La deliberación surge a partir de la noción de democracia deliberativa (deliberative democracy), acuñada por la academia norteamericana en la década de 1980 con el propósito de caracterizar una práctica política necesaria para llevar a cabo la democracia misma. Fundamentalmente, consiste en el ejercicio del “poder comunicativo” de la palabra a través del diálogo para la toma de decisiones. En este sentido, queda absolutamente excluido el “poder de la violencia” para la práxis política, pues es un terreno estéril para la construcción de un horizonte que permita la convivencia pacífica de la diferencia.

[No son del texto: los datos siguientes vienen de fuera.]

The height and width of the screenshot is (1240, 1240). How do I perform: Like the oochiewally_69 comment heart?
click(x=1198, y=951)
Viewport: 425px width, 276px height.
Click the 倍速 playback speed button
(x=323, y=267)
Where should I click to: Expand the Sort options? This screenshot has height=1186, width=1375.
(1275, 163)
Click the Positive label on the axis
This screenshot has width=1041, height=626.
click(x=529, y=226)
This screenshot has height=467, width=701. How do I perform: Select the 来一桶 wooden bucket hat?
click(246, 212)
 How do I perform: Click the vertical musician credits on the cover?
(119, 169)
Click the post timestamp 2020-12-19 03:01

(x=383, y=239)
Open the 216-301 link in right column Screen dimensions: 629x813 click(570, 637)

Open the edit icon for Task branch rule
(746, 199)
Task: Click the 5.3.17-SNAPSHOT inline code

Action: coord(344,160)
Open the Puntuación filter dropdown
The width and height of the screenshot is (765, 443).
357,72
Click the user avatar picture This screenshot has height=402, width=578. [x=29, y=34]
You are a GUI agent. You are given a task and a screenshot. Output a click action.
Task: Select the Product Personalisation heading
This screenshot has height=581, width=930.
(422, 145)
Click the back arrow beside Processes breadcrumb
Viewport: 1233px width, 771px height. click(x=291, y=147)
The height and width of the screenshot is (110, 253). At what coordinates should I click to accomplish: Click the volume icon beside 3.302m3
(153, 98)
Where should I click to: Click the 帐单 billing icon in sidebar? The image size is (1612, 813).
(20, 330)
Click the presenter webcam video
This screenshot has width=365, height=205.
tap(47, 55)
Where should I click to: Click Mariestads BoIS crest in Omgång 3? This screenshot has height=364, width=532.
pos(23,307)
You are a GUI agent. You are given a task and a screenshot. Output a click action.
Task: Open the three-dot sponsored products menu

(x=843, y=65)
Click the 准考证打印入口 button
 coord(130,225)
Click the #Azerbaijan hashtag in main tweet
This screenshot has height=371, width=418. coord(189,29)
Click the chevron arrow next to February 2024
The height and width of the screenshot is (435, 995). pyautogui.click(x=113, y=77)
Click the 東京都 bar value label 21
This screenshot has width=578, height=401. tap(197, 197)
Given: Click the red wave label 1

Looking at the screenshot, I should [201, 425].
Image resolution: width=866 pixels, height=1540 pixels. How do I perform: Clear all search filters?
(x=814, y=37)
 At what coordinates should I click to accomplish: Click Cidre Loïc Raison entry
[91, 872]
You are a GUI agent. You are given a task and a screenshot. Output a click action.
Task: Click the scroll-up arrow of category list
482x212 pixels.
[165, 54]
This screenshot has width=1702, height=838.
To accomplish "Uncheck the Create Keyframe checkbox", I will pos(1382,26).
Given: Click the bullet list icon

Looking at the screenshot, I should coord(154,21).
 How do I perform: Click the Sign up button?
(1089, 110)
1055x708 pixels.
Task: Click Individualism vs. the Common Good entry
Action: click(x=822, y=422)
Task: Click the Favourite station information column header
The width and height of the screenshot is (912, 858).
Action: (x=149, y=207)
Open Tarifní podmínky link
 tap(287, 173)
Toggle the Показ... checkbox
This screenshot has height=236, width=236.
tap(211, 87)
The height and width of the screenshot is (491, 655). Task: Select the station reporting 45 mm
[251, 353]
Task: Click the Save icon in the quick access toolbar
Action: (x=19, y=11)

El filósofo alemán Jürgen Habermas entiende por deliberación aquel proceso político argumentativo previo a la toma de decisiones, cuya actividad se legitima en el espacio público del acuerdo. El ejercicio de la deliberación política trae consigo la necesidad de que los participantes sean capaces de argumentar razones, pero también de escuchar razones. El juego de la deliberación implica, entonces, dos acciones vitales en la dimensión comunicativa: Dar y recibir razones. No basta pretender validar nuestros intereses personales o colectivos a través de la sola argumentación estratégica para el beneficio propio. Es necesario escuchar al otro, pues existe la sana posibilidad que ese otro también tenga razón y, tal vez, sea una razón mucho más robusta que la nuestra. Se requiere, inevitablemente, la generosidad de “escuchar” al otro y la “buena voluntad” de construir un lenguaje normativo común, cuyo significado interprete a la mayoría.
De ahí que sea fundamental cautelar y garantizar las condiciones que posibilitan el diálogo deliberativo entre los participantes, esto es: El respeto a la libertad sin ningún tipo de coacción, el reconocimiento de la igualdad, la capacidad comunicativa eficaz y la no manipulación estratégica de la comunicación. La alteración de estas condiciones provoca distorsión comunicativa, cuya consecuencia inevitable es el monopolio de la discusión. Esto sólo contribuye a la fractura del diálogo y su reemplazo por un acto de habla monológico entre los interlocutores. El fruto de aquello es un discurso con densidad homogeneizante, muy lejos de aquel discurso consensuado y validado por la “diversidad” participante.
Finalmente, constituye un gran desafío para los convencionales velar por una democracia deliberativa que permita el consenso de la diferencia, pues es la única vía pacífica en que, por medio de la interpelación y el cuestionamiento legítimo del otro, se pone a prueba la validez de lo que razonamos.